High yield, site-specific coupling of N-terminally modified beta-lactamase to a proteolytically derived single-sulfhydryl murine Fab'.

The preparation of bispecific protein conjugates capable of performing diverse biological functions is an area of active investigation. Such conjugates are routinely prepared using techniques which employ random derivatization of lysine residues, but the overall utility of these methods is limited due to poor yields and heterogeneous conjugates. In this report we describe the development of site-specific linkage methodology for the chemical synthesis of a homogeneous enzyme-antibody Fab' conjugate with coupling efficiencies of at least 72%. The N-terminal threonine residue of beta-lactamase from the P99 strain of Enterobacter cloacae was oxidized to an aldehyde functional group under mild conditions with a 5-fold molar excess of sodium periodate. The murine Fab' with a single sulfhydryl at the hinge region was generated by further digestion of the peptic Fab' fragment with lysyl endopeptidase to remove a decapeptide containing two of the three cysteine residues.
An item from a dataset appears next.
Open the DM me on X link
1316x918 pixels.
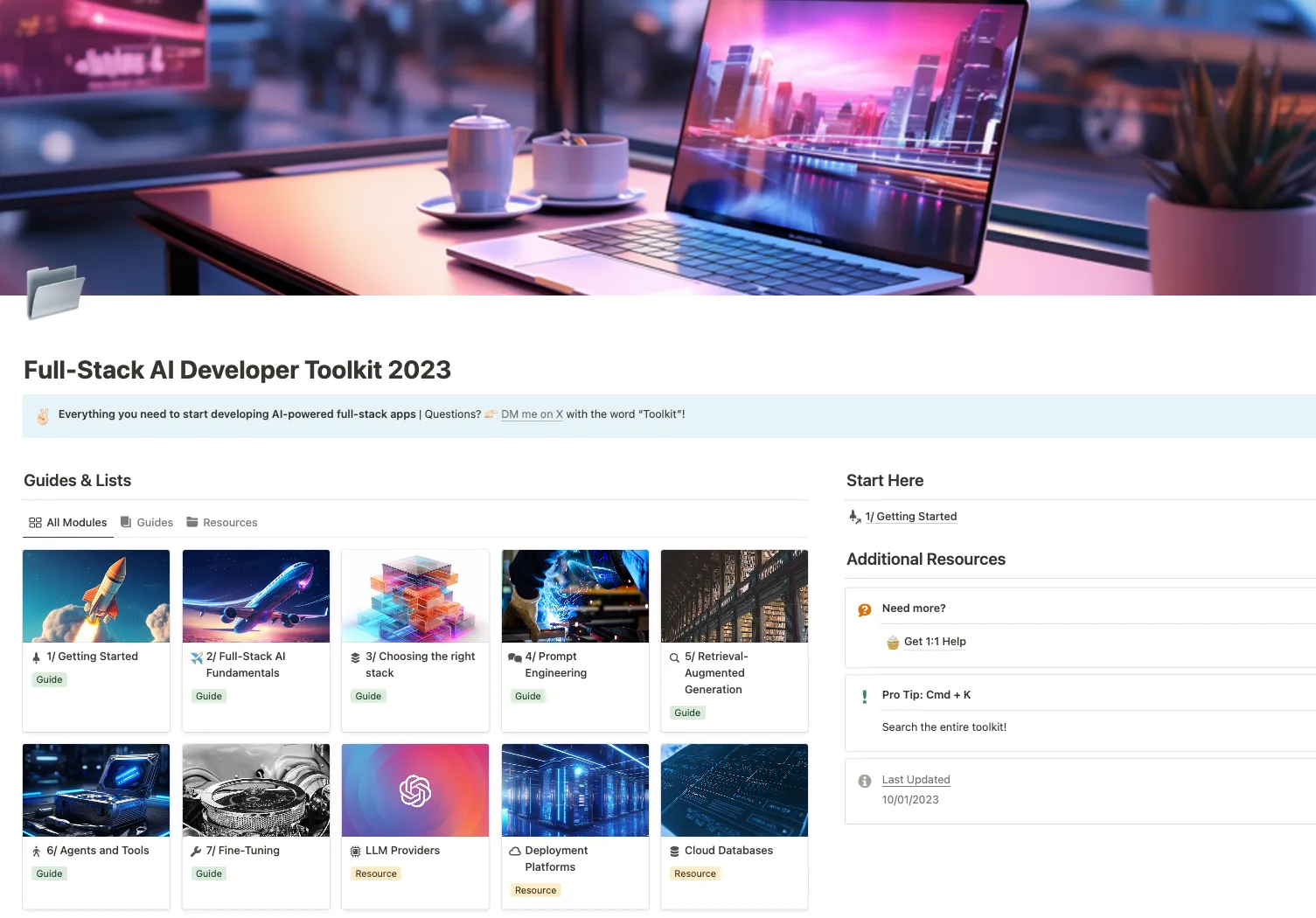532,414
Coupling of the two modified proteins was accomplished through a bifunctional coupling reagent containing maleimide and aminooxy functional groups. Synthesis of the linker is described. Yields of 1:1 enzyme-Fab' were at least three times higher than for comparable random derivatization methods. Immunoreactivity and enzymatic activity were unaffected. Biodistribution studies showed a more favorable tumor to blood ratio with the site-specifically linked conjugate.